My prediction is most of the discussion here will be people talking past each other, using different definitions of the word "random".


Speak for yourself. I am a programmer, and to me 'random' is a characterization of any variable drawn from a probability distribution, and it need not be uniform. In fact, most of the random time series I generate are produced by drawing from non-uniform (e.g. power law, gaussian) distributions. And I think calling them "predictable" is a bit of a stretch. They are predictable only insofar as I can say, "This variable will probably not go above or below X."

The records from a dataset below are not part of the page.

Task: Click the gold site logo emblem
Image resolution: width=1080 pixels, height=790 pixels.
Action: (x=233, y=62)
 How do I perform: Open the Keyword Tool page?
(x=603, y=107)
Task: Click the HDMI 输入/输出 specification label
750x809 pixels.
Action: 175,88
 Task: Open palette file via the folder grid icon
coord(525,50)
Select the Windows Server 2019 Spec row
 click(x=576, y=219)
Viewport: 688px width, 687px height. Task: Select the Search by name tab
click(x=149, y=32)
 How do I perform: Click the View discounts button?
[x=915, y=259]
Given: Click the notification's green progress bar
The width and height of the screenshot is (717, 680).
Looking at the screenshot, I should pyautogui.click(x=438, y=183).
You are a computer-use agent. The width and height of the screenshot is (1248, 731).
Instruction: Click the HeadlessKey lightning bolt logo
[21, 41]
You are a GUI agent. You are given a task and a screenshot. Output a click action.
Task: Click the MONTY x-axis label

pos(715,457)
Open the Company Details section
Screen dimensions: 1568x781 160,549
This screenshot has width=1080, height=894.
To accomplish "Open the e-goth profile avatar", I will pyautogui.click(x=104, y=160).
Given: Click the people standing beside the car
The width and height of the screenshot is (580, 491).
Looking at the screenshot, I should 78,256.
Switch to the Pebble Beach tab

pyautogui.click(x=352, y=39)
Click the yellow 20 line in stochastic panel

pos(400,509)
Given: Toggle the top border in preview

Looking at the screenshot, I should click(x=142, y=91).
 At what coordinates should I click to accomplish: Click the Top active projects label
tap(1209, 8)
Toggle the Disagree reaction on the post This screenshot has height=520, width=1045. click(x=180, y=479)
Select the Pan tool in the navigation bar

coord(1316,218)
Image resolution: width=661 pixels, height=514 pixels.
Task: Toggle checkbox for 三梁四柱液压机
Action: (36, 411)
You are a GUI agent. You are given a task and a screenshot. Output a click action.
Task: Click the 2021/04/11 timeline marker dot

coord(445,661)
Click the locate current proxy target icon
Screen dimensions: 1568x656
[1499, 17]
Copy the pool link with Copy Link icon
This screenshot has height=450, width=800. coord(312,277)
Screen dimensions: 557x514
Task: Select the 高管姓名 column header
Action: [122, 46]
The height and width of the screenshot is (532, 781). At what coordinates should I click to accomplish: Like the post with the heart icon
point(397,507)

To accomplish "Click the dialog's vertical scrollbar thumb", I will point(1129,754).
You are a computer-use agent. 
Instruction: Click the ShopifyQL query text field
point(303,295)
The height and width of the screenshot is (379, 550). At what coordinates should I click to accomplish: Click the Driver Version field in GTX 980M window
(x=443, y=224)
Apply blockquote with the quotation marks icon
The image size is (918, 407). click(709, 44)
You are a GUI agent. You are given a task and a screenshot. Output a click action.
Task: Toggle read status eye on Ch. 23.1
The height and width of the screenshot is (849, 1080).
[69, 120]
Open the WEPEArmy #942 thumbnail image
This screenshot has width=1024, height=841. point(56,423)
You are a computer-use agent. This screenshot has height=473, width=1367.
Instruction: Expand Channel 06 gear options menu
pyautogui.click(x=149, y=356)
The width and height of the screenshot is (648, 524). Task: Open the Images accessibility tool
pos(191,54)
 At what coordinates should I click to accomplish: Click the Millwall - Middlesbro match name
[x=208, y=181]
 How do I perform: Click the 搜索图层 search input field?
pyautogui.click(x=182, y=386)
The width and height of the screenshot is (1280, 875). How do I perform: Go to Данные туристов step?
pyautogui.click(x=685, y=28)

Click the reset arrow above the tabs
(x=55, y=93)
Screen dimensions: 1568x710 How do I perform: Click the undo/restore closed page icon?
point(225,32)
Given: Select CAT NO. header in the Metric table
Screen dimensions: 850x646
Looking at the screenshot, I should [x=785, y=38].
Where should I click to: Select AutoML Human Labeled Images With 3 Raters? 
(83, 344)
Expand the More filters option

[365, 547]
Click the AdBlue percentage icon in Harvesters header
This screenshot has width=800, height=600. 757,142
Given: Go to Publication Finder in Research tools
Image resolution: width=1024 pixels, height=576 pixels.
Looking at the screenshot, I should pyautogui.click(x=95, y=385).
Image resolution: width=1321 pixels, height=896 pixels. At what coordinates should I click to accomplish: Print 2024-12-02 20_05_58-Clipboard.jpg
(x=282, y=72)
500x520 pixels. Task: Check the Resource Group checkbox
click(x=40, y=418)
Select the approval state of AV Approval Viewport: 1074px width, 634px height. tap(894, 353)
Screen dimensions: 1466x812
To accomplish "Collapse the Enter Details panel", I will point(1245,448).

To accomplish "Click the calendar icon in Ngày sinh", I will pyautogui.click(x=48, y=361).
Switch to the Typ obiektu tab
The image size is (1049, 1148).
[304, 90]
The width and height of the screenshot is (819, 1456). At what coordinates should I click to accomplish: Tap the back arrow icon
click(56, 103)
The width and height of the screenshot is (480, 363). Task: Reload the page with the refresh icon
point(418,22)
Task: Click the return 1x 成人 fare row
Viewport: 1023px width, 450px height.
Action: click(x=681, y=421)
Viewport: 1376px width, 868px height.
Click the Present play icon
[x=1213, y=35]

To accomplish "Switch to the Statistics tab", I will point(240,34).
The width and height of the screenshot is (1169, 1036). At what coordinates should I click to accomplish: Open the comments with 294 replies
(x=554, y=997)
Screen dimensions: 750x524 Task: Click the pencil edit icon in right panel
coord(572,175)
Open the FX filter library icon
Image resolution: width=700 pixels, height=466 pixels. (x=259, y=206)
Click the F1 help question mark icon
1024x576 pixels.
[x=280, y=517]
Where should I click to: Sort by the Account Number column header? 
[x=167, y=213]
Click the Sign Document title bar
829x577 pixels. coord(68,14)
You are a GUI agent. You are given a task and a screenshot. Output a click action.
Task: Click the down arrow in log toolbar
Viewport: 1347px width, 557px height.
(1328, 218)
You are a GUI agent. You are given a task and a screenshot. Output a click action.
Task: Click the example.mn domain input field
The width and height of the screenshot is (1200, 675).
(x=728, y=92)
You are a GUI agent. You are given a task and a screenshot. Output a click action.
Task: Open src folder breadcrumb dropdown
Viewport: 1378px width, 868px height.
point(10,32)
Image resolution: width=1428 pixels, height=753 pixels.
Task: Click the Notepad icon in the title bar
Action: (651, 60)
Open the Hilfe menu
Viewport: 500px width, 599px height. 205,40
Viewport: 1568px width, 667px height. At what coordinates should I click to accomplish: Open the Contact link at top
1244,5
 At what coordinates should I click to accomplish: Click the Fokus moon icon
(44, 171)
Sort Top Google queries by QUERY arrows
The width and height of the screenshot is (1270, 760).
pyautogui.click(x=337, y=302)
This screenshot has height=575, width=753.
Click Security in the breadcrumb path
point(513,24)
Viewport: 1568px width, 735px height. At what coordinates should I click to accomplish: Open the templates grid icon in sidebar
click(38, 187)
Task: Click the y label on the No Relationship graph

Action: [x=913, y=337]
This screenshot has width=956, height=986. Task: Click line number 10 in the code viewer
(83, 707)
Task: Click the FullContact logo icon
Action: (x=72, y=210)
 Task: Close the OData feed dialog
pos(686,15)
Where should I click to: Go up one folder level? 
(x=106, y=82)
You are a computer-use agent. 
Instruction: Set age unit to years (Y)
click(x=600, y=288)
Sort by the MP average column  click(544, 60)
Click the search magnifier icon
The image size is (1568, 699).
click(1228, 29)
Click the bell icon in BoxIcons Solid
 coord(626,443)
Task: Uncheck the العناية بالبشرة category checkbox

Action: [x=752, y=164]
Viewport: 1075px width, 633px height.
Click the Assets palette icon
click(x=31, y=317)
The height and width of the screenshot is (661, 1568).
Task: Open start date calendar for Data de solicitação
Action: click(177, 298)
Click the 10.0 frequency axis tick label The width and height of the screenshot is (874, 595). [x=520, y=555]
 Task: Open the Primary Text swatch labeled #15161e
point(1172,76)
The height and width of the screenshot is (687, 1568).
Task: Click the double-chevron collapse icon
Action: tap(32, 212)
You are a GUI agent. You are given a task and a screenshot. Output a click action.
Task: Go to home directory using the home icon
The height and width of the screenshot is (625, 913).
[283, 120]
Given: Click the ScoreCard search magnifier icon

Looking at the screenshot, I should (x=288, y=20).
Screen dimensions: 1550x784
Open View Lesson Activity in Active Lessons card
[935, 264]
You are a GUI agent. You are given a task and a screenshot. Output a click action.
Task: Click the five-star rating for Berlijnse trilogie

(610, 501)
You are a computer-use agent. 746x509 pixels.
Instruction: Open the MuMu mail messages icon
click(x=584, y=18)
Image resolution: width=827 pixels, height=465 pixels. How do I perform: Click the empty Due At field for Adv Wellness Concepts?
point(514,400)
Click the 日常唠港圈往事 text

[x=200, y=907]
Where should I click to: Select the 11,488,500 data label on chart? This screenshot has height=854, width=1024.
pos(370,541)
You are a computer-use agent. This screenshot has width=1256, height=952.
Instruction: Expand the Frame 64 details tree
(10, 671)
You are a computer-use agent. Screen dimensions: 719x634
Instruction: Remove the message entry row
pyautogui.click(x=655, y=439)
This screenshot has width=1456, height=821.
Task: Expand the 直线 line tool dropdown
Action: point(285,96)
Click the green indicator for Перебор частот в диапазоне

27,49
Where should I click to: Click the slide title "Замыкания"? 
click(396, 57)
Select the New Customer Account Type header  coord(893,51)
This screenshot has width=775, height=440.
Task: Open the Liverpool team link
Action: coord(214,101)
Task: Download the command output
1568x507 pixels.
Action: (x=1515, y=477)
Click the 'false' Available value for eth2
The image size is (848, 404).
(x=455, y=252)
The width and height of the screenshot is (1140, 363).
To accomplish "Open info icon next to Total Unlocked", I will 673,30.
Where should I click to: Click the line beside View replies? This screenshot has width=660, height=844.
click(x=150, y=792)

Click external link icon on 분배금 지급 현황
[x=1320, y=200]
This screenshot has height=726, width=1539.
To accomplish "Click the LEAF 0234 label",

I'm programmer - for me random string is a string, that is shorter than any programm that generates it (random string has Kolmogorov complexity greater or equal its length).

I think this is the definition for mathematicians as well.

It's just that "random" is a common shortcut for - string comming out of probability experiment - it is very likely that it is random according to Kolmogorov complexity, because most strings are random, and space is very very big.


While I think that while most mathematicians are aware of Kolmogorov/Chaitin complexity theory, the first thing that comes to mind when they hear "random" is the theory of probability. In probability a random variable is, roughly speaking, an experiment that has a set of possible outcomes each occuring with a certain probability. The probabilities are not necessarily the same.

I think most mathematicians would agree that Probability is a much larger and important branch of mathematics than Kolmogorov-Chaitin complexity, and usually use "random" in its probabilistic meaning.


I was always confused by lack of definition of randomness in statistic/probabilistic meaning, so I've somewhat mixed these 2 branches of math.

Thanks for clearing this up.


I don't agree with that. Yes, most people interpret the word "random" as "uniformly distributed" or "unpredictable", depending on context ("pick a number at random" vs. "some random glitch"), but statisticians and mathematicians interpret it as "nondeterministic".

That's not at all the same as "predictable", but the goal is usually to be able to characterize the phenomenon statistically such that certain properties, such as general location on the number line, can be identified. If such properties cannot be identified, that doesn't make the phenomenon any less random - just less understood and by extension less predictable.


This phenomenon can be witnessed below, but, hey, people cleared up the confusion! Yay for civil discussions about technical topics.

Although I do disagree with the words you used to characterize the differences. While most people use "random" to mean "unpredictable," as you demonstrated, a uniform distribution is just as "predictable" as any other kind of distribution.

I think the real difference is that most people only associate "random" with uniformly random distributions. Since you likely need some formal probability education to be aware of the others, this isn't surprising.


>and "1", "1", "1" for your results. It's random!